The Eye-Opener: Kam, Kam, he’s our man, time to re-sign him if you can
Jul 20, 2017, 8:16 AM | Updated: 11:22 am
(File, Associated Press)
The question is not whether the Seahawks should extend Kam Chancellor’s contract.
Of course they should.
Not only does he remain one of the team’s best performers on the field, but he is the Captain with a capital C not just on his jersey but in the locker room. He’s the guy people listen to – even Richard Sherman.
The question is not how the Seahawks should extend Chancellor, either. They’ve set that precedent with the second of the two flavors of extensions:
1. Buy young. This is Seattle’s most common technique. The Seahawks take a player entering the last year of his rookie contract (or in K.J. Wright’s case, in the midst of the final year of that deal) and offer him an extension. The player gets a big payday one year before he would have hit the open market. The team enjoys a little bit of leverage because it’s absorbing some of the risk that would otherwise be taken by the player. The net result is that Seattle has found a better way to retain more of its top talent than it otherwise would. We’ll explain the reason why in more detail on Friday when we get to Justin Britt, but since we’re talking about Chancellor here, let’s skip to the second technique.
2. The veteran bonus. Seattle used this technique first with Marshawn Lynch after the Super Bowl loss to New England and then last year with Michael Bennett. If buying young lets Seattle purchase the prime years of more players, well, this technique is more about buying a veteran’s happiness (or in the case of Lynch in 2015, making him not necessarily happy, but less holdout-ish). Essentially, Seattle pays out a significant signing bonus, which will be pro-rated over the length of the extension, to make the existing deal more palatable to the player. The difference between this and “buying young” is that Seattle is not expecting the player to be on the team for multiple years. In fact, Lynch’s deal was signed with the explicit understanding that he might move on.
Lynch’s signing bonus for the three-year extension? $7.5 million. Bennett’s signing bonus for the three-year extension he signed last December? $8 million.
Hmmm, it’s almost like there’s a pattern there.

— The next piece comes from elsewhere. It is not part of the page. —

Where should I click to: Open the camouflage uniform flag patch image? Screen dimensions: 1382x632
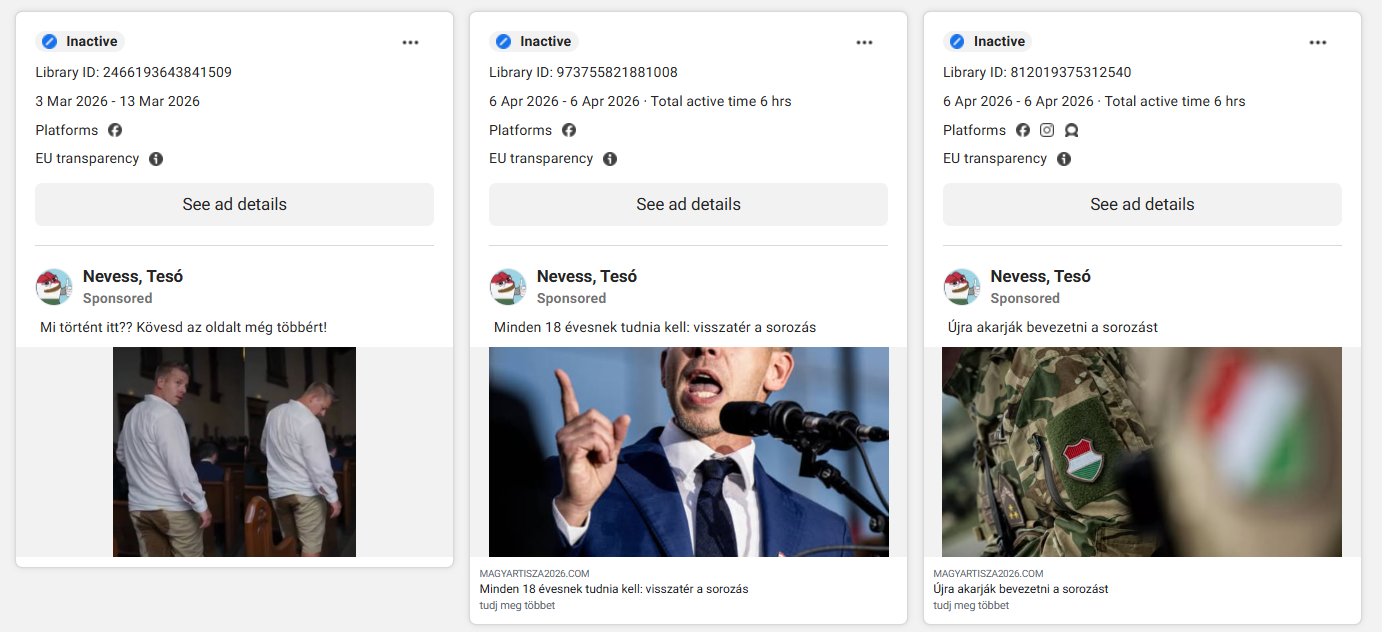[x=1142, y=452]
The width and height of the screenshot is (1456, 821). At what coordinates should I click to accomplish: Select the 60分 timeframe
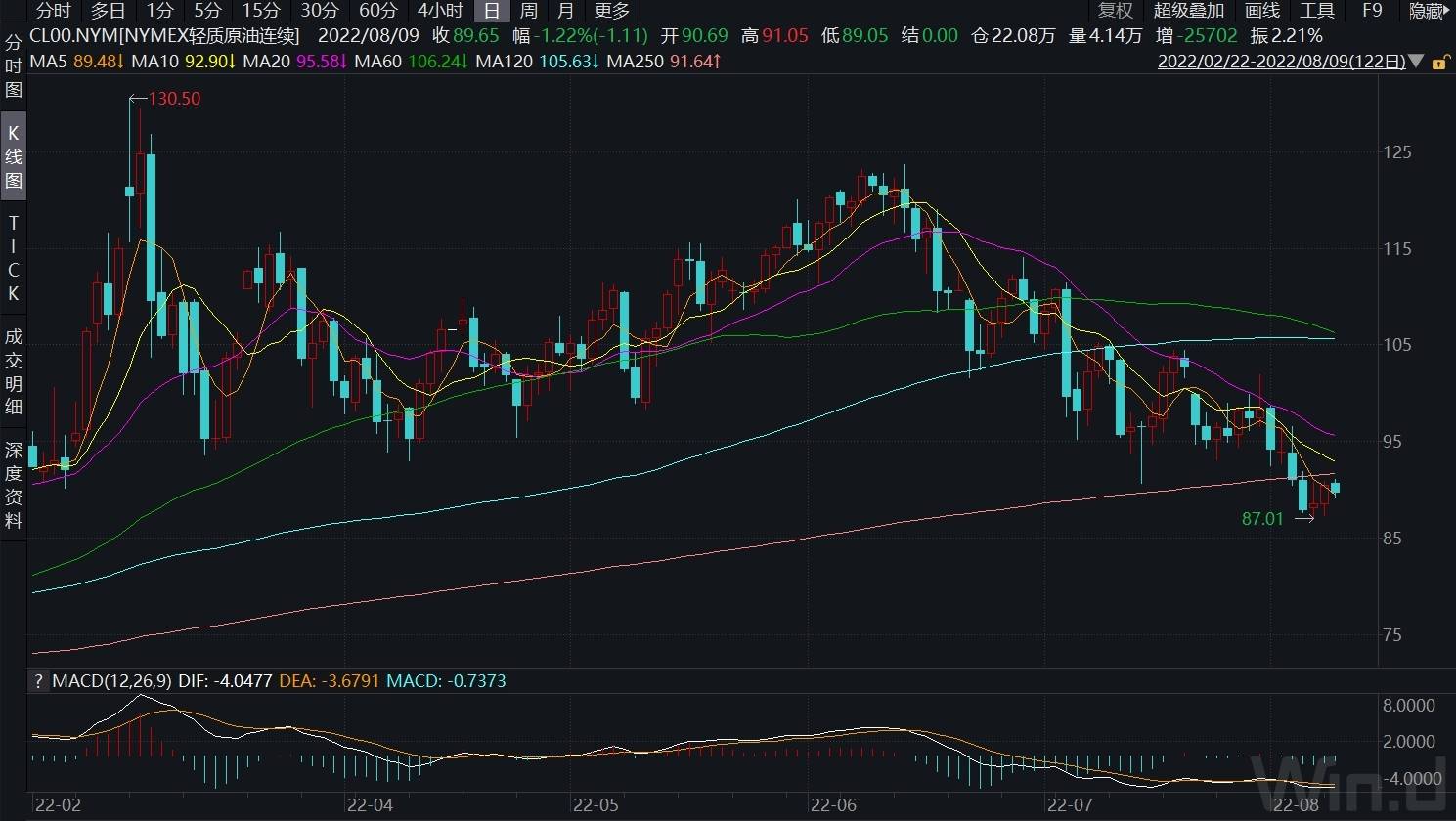[x=377, y=11]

The main difference being that Bennett was in the second-to-last year of his deal while Lynch – like Chancellor – was entering the final year of his existing contract.

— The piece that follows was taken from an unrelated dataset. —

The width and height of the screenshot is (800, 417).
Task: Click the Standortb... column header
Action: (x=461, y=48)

Clayton: Can Seahawks keep their safety duo together?
So if there’s not a question of whether Chancellor should be extended or how he would be extended, what’s the hold-up?

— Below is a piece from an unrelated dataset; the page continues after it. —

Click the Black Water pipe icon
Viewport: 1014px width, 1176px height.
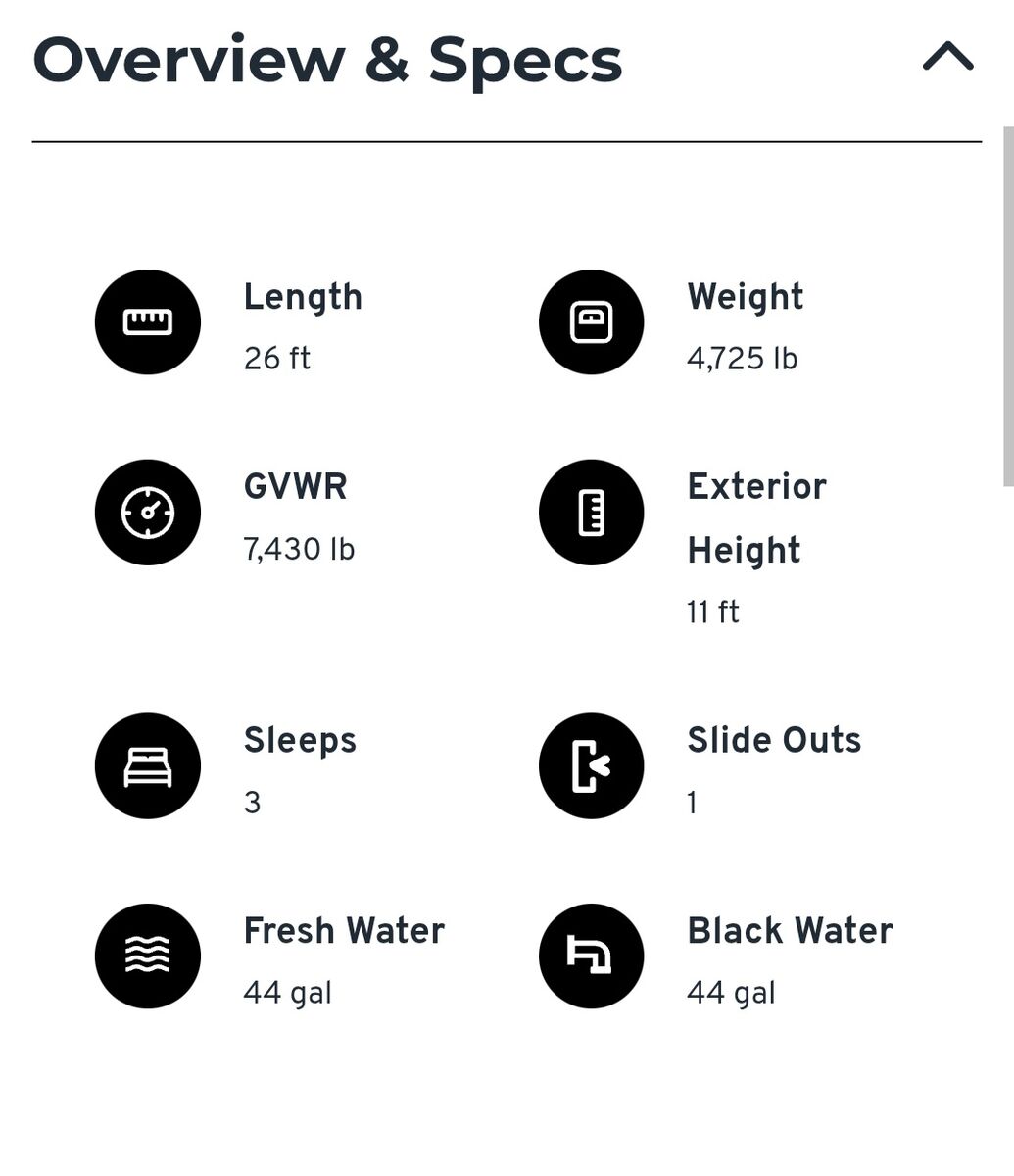(592, 956)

Chancellor. And for very good reason.
He turned 29 in April, making him two months younger than Miami safety Reshad Jones. That’s significant because Jones signed a five-year, $60 million contract with the Dolphins earlier this year. That’s a whole lot of loot for a player who’s not as impactful as Chancellor.
Two years after Chancellor signed a contracted extension with the Seahawks in 2013, he felt so underpaid that he held out. Will he seek to maximize his earning this time around by waiting until he’s a free agent?
If you can’t say something nice: No sooner had the Panthers fired general manager Dave Gettleman than some of the team’s former players began sounding off. Steve Smith posted a picture of himself laughing. DeAngelo Williams called Gettleman a snake and promptly removed the Panthers from the list of four teams he wouldn’t play for.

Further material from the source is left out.